Sem entrarmos no debate sobre os diversos modelos de negócios estabelecidos no mercado e seus consequentes arranjos regulatórios, na visão da Comissão de Advocacy da PLANEJAR – e independente da atividade profissional efetivamente exercida -, a simples menção da qualificação técnica de uma pessoa credenciada pelo exame CFP® não implicaria necessária e automaticamente na prestação de qualquer tipo de serviço de planejamento financeiro, ou mesmo  induzir a entendimentos equivocados sobre as atividades desempenhadas pelo profissional.
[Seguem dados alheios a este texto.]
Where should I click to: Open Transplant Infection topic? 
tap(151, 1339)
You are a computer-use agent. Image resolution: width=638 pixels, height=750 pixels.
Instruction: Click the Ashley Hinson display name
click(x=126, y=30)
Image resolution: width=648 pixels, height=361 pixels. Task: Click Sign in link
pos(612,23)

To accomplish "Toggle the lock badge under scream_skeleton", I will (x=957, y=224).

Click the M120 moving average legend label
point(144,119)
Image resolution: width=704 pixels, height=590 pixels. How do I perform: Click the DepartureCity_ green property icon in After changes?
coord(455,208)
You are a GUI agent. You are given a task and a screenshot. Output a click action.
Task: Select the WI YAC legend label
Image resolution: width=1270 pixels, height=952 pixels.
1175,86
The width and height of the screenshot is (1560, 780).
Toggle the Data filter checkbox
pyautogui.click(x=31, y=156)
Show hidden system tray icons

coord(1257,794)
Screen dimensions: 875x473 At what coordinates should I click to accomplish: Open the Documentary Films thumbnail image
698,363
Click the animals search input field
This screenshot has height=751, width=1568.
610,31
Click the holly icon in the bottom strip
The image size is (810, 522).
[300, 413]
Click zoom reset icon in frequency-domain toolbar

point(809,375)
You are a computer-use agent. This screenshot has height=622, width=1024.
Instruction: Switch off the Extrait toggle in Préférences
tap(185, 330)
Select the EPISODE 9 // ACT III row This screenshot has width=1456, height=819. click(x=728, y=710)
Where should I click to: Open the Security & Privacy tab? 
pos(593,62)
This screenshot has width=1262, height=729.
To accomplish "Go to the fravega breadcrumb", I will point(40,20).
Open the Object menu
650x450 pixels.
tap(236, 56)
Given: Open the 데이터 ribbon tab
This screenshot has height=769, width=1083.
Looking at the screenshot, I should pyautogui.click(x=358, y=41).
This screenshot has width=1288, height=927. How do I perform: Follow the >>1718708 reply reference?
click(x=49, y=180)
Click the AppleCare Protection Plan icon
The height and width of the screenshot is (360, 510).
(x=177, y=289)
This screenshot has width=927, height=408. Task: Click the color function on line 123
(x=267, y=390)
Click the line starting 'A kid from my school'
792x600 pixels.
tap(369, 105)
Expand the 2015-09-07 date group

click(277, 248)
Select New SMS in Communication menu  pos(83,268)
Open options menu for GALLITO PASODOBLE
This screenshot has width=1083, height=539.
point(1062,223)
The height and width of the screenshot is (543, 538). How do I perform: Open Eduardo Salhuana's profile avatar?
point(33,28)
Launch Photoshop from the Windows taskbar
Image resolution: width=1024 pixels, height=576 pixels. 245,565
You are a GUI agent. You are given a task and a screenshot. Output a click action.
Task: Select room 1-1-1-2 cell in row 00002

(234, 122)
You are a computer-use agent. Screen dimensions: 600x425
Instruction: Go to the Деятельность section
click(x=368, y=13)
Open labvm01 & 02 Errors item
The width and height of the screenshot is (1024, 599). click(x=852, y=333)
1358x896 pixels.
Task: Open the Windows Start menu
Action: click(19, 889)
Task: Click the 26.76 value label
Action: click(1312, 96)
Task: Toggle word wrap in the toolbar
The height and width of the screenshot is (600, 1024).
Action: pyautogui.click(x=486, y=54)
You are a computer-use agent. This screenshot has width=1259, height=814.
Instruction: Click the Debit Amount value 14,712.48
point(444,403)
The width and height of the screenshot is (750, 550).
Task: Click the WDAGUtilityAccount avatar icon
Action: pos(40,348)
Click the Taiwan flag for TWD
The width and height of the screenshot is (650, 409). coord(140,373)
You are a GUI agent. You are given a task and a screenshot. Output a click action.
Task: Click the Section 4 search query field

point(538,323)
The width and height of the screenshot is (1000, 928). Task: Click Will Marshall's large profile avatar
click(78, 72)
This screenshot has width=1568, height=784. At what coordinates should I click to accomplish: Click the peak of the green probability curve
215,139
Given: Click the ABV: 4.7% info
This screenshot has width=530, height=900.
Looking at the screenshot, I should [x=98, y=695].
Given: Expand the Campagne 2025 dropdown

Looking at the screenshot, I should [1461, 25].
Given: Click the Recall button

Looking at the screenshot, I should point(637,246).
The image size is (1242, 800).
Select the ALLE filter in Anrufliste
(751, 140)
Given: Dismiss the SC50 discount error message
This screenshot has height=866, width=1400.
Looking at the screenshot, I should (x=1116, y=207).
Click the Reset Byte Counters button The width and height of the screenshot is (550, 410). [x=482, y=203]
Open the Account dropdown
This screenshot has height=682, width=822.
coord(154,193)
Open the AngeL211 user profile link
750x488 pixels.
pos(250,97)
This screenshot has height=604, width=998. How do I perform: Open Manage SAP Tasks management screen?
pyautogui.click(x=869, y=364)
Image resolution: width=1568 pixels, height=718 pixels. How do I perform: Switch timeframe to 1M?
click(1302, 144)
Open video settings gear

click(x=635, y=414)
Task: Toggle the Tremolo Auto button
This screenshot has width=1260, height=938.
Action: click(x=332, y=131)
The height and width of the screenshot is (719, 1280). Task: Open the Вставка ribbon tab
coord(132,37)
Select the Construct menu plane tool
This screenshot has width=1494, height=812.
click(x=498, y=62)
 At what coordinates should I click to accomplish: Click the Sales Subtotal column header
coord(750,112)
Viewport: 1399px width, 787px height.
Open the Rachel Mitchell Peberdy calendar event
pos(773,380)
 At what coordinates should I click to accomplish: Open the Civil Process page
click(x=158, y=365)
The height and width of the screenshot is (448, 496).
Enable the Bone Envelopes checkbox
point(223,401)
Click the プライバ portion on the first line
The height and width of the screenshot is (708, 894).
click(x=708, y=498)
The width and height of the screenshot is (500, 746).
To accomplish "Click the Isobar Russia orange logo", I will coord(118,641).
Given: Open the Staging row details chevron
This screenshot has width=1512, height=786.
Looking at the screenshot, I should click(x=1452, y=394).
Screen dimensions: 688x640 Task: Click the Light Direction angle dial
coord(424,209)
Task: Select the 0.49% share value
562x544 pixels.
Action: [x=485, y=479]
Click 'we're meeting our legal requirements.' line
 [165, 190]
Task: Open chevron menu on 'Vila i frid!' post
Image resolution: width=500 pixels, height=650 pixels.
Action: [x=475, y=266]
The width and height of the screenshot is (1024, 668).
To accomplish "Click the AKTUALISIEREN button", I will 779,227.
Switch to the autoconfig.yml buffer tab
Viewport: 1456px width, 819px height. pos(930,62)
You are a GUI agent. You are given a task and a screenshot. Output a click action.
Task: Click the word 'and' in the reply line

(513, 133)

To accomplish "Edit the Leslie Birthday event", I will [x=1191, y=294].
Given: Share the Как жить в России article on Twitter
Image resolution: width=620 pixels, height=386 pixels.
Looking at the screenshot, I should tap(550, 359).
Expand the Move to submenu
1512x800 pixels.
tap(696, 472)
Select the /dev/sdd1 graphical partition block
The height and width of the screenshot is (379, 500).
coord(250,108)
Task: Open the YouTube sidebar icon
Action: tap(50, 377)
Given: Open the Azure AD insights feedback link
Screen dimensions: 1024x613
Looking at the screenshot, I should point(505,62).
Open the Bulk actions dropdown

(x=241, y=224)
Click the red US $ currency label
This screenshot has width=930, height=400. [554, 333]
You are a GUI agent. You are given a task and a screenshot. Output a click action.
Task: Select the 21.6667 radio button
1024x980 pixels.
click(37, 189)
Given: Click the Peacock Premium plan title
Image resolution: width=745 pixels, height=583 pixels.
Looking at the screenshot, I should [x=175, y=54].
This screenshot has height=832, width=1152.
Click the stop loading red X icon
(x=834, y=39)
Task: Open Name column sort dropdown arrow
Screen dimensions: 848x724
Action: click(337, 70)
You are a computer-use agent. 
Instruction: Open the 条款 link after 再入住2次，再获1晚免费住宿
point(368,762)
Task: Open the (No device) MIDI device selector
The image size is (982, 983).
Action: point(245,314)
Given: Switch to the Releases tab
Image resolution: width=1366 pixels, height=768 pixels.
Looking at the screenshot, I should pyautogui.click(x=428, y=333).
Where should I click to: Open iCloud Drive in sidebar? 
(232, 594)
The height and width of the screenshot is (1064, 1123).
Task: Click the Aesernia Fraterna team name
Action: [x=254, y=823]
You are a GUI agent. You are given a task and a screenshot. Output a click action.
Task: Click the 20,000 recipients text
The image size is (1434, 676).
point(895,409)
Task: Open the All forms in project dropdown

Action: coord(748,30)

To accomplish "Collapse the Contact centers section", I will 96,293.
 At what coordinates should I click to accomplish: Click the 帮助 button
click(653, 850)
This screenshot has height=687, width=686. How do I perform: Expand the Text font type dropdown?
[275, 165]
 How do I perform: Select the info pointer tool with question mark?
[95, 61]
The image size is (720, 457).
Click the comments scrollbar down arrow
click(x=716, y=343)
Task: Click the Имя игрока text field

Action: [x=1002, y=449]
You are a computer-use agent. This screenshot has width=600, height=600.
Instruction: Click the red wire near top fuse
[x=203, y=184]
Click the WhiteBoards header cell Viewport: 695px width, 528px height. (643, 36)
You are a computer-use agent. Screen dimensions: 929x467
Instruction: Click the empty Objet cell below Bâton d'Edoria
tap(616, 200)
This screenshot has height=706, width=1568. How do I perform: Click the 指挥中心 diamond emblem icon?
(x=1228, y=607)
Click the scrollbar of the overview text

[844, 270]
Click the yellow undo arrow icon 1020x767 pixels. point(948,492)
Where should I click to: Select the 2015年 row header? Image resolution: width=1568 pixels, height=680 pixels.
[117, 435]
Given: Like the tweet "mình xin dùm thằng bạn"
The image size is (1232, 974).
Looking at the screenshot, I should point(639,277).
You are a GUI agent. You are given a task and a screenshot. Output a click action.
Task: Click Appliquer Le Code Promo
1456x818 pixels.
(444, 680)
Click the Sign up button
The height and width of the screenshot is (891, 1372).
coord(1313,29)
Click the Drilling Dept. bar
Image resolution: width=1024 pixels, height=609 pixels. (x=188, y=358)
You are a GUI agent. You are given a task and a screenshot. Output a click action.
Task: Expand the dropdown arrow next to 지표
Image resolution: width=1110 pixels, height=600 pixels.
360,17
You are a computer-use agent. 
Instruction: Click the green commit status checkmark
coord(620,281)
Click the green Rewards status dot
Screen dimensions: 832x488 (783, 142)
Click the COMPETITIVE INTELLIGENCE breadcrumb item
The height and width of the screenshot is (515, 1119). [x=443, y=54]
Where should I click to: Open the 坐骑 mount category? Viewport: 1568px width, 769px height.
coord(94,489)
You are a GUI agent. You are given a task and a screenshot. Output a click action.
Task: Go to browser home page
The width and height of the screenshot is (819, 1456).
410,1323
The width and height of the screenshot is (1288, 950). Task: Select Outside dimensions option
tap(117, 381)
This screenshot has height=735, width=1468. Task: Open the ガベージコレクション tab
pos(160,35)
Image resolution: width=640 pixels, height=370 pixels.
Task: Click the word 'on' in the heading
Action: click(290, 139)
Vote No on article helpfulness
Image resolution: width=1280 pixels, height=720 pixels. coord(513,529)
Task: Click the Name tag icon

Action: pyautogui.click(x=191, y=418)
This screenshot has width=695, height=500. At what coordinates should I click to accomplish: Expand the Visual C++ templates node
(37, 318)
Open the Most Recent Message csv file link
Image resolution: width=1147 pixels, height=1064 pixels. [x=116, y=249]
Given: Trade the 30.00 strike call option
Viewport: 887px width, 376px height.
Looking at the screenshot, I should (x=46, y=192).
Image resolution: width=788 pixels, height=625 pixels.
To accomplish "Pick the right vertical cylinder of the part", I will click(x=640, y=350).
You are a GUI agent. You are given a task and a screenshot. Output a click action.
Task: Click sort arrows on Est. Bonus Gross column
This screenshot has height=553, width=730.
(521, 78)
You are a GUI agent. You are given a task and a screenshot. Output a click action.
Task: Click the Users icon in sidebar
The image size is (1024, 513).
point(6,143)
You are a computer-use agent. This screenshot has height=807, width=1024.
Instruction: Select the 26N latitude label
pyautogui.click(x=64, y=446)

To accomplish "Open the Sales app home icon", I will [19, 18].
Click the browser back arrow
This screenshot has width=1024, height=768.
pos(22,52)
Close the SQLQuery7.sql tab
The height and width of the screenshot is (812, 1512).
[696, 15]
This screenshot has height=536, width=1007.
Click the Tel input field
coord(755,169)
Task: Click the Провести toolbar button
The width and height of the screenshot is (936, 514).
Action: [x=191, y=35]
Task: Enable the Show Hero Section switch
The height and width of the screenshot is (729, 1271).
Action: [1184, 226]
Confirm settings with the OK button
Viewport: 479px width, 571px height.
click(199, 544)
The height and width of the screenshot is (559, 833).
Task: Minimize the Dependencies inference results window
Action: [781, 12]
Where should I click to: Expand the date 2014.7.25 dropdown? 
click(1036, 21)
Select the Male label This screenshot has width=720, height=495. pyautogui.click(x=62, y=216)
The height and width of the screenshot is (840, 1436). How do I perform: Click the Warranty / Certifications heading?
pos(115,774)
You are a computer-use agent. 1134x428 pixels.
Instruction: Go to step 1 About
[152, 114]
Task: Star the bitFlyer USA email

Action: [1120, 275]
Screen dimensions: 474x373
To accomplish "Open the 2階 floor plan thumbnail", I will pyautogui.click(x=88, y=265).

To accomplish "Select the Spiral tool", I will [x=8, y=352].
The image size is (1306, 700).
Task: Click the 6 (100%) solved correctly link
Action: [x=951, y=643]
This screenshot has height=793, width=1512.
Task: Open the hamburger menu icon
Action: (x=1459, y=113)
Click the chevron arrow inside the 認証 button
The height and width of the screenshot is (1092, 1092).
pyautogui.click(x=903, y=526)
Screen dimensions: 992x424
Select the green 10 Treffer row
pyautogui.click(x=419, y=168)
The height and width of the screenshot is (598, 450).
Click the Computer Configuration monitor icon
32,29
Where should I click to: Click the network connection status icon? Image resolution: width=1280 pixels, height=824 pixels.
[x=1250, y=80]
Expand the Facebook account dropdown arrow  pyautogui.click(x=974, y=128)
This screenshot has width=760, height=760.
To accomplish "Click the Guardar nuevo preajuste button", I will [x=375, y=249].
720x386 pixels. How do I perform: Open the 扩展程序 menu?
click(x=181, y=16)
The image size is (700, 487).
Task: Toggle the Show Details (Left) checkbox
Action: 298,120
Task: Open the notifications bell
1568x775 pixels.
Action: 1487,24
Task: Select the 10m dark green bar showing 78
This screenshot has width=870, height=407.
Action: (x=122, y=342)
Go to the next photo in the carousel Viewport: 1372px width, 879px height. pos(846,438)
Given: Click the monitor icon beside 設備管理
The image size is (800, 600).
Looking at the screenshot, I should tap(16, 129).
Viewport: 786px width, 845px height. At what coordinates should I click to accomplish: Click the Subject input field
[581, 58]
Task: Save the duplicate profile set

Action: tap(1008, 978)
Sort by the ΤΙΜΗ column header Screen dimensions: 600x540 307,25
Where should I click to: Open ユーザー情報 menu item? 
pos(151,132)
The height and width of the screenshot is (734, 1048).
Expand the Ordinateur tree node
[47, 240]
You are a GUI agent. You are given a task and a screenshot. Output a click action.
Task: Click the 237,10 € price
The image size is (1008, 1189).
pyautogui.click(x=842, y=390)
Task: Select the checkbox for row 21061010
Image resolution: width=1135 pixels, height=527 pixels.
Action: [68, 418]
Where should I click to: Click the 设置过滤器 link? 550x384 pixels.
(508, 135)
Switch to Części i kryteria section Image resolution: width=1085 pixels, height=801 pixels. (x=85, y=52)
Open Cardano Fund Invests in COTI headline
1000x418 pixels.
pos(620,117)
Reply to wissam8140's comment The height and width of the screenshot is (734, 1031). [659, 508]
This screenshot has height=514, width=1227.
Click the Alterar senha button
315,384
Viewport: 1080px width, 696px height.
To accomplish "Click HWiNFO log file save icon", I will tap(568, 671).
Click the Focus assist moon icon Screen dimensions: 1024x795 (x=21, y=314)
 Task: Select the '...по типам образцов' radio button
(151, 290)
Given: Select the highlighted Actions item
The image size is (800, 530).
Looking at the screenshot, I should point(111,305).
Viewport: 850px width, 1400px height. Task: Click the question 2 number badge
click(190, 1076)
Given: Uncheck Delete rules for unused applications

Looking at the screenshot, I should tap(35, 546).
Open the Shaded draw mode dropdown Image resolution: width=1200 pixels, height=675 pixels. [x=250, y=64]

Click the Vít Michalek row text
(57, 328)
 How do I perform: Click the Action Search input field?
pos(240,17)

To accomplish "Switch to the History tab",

Aliás, é extremamente comum a inclusão de credenciais técnicas em materiais de contato profissional de outras qualificações reconhecidas no mercado (a título de exemplo, certificações como CFA, CAIA, CPA-10, CPA-20, CGA etc.).

Assim, o fato de haver a logomarca “CFP®” em cartões de visita, websites, apresentações ou materiais diversos acompanhando o nome do profissional não significa nada além (i) da sua aprovação no respectivo exame de certificação e (ii) da adesão dos critérios éticos estabelecido no Código de Ética da Planejar para poder usar tal credencial junto ao público.

Reforçando, portanto: a credencial, por si própria, está dissociada do serviço efetivamente prestado, de forma que não avaliamos que o objetivo da SMI foi estabelecer uma vedação da divulgação da qualificação “CFP®”.

2.)        Exercício de Atividades por Profissionais “CFP®

Em nosso entendimento, a CVM, nos pontos 45 a 49 do Ofício, ao discorrer sobre a “atuação como planejador financeiro” e as “atividades do planejador financeiro”, não está – de forma alguma – dando a entender ou autorizando que profissionais certificados “CFP®” podem, exclusivamente com base na certificação, exercer todas as atividades reguladas, mesmo que conceitualmente compreendidas no planejamento financeiro.

Ou seja, atividades eventualmente alcançadas pela jurisdição da CVM deverão ser objeto das respectivas autorizações/registros perante a autarquia: a certificação “CFP®” não habilita regularmente o profissional a exercer atividades de recomendação de ativos mobiliários conforme deixa claro a ICVM 592.

Continua sendo extremamente relevante que os profissionais certificados “CFP®” analisem em profundidade que tipo de atividade comercial estão de fato exercendo, e se haverá necessidade das respectivas licenças regulatórias no caso de atividades sob a abrangência da CVM (p.ex., consultor, gestor, analista ou AAI).

3.)        Protagonismo e Diálogo Contínuo com o Regulador Sobre Temas do Ofício

Finalmente, vale reforçar nosso compromisso no aprofundamento da discussão sobre o Ofício com a SMI, em prol de nossos associados e do mercado.

Nesse sentido, a PLANEJAR pretende ampliar o debate com a CVM sobre as diversas formas de prestação de serviços conexos à certificação “CFP®”, e sobre as visões da SMI contidas no documento – não apenas sobre AAIs, mas também à luz de reflexos que o Ofício traz em conceitos regulatórios de planejamento financeiro não regulado, consultoria de valores mobiliários, distribuição e suitability, contidos nas ICVMs 497, 539 e 592, e demais normativos a elas relacionados.

Inicialmente cabia à PLANEJAR tornar pública a sua visão sobre a questão preliminar relativa ao uso da qualificação profissional “CFP®” pelos certificados, o exercício profissional de atividades correlatas, e expor que os demais temas tratados no Ofício da SMI ligados ao planejamento financeiro serão objeto de discussão futura com o regulador.

Mais uma vez, recomendamos a leitura cuidadosa do Ofício, que traz uma vasta gama de temas importantes ao debate.

A PLANEJAR permanece à disposição para eventuais esclarecimentos adicionais porventura reputados necessários.